Activity: Output, word for word, every line from the line with "[Whatsapp] (176, 1480)" through the final line of the data below.
*** Opening of Provided data ***
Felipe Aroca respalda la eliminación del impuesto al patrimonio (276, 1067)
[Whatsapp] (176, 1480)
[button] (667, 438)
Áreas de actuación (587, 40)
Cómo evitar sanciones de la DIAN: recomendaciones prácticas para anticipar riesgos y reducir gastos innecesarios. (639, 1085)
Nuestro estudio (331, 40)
*** Close of Provided data ***
Exercise answer:
[Whatsapp] (176, 1480)
[button] (667, 438)
Áreas de actuación (587, 40)
Cómo evitar sanciones de la DIAN: recomendaciones prácticas para anticipar riesgos y reducir gastos innecesarios. (639, 1085)
Nuestro estudio (331, 40)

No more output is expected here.